IGD research shows that the forecourt share of the convenience sector is growing. In 2003 87% of forecourt sites were true convenience stores compared to 84% in 2002 and 77% in 2001.
Market trends make such sites attractive to supermarkets. Car ownership continues to rise while the trend to convenience shows no sign of abating. Forecourt stores cater for busy lifestyles, with their easy access and long hours. On top of this, the food multiples are battling for good sites as they ramp up expansion of convenience offers in the light of a restrictive planning regime.

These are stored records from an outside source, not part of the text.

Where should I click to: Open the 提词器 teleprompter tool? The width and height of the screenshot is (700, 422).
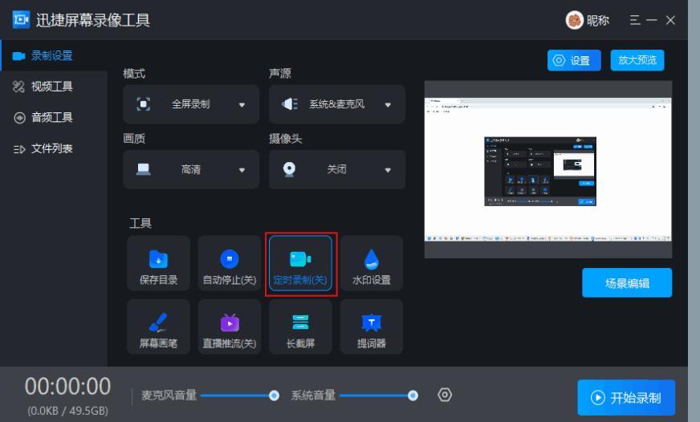click(x=371, y=327)
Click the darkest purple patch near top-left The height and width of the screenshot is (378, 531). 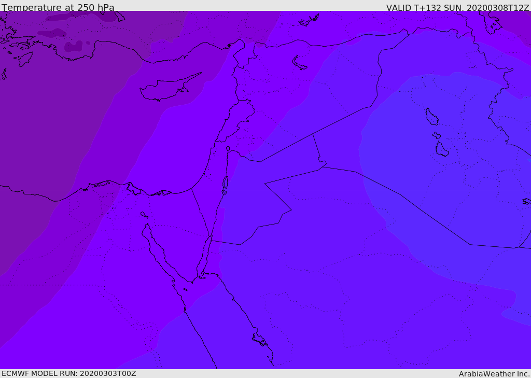click(x=74, y=47)
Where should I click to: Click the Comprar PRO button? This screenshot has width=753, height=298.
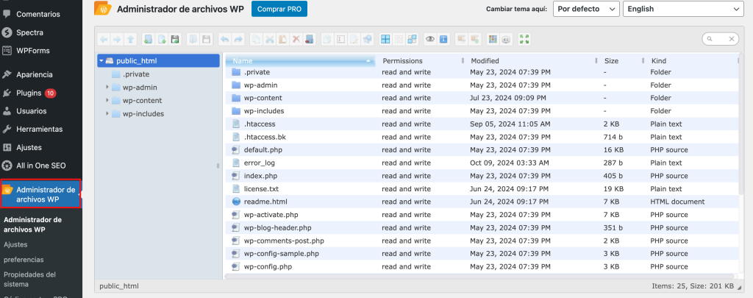pos(279,9)
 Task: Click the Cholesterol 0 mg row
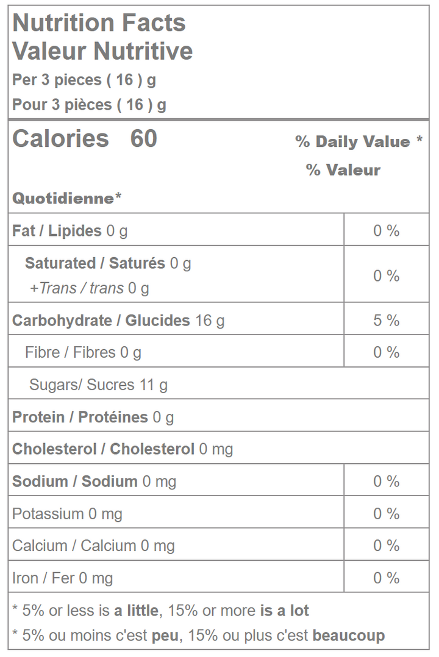[x=123, y=449]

But the oil companies need to shape up if they are to make a go of it, warns Andy Thornton, managing director of convenience specialist Srcg. “Oil companies could be the biggest c-retailers in the world tomorrow if they took their blinkers off. The time when they decide to seriously invest in real c-stores or leave the market is nearly here. Their retail teams must develop a credible alternative to big box players or their boards may lose patience and divest their retail divisions.”

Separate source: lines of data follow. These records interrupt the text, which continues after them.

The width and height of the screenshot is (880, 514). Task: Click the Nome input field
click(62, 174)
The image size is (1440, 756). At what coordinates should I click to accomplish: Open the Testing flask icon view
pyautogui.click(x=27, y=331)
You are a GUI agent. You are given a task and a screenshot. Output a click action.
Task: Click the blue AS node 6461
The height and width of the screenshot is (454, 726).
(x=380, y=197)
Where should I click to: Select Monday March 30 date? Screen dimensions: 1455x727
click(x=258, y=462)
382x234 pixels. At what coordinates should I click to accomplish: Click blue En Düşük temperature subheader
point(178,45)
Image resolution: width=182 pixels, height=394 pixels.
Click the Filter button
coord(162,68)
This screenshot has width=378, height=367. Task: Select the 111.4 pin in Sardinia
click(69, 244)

The entry of food retailers into the sector has upped the ante as the oil companies attempt to move from petrol retailers with a convenience store to convenience stores with petrol. They now face the challenge of having to turn stores into the profit centres.
n Tesco Express: total sales will be close to £1.5bn annualised by end of 2004 (includes standalone sites)
n Shell: 100 of 663 co-owned sites move to Sainsbury. These are likely to be among the better sites in Shell’s portfolio
n Exxon: will introduce ‘On-the-run’ to 100 stores by end of 2004. These will either be franchise or could be operated by Tesco
n M& S: will agree joint venture to sell product elsewhere, probably with oil company
n Another major oil company will pass on 250 stores to a big box player
Ray Holloway, director of the Petrol Retailers Association, says: “Petrol, which is 80% of their turnover, accounts for less than 20% of their income. The other 20% of their turnover accounts for 80% of income - and that’s predominantly from grocery sales. The trouble with petrol is tax - it eats up profit.”
Their culture is a major stumbling block. Research from Srcg shows that, while the oil companies move into c-retailing was seen as the fourth biggest single opportunity in the sector, company culture was also seen as the fourth biggest challenge.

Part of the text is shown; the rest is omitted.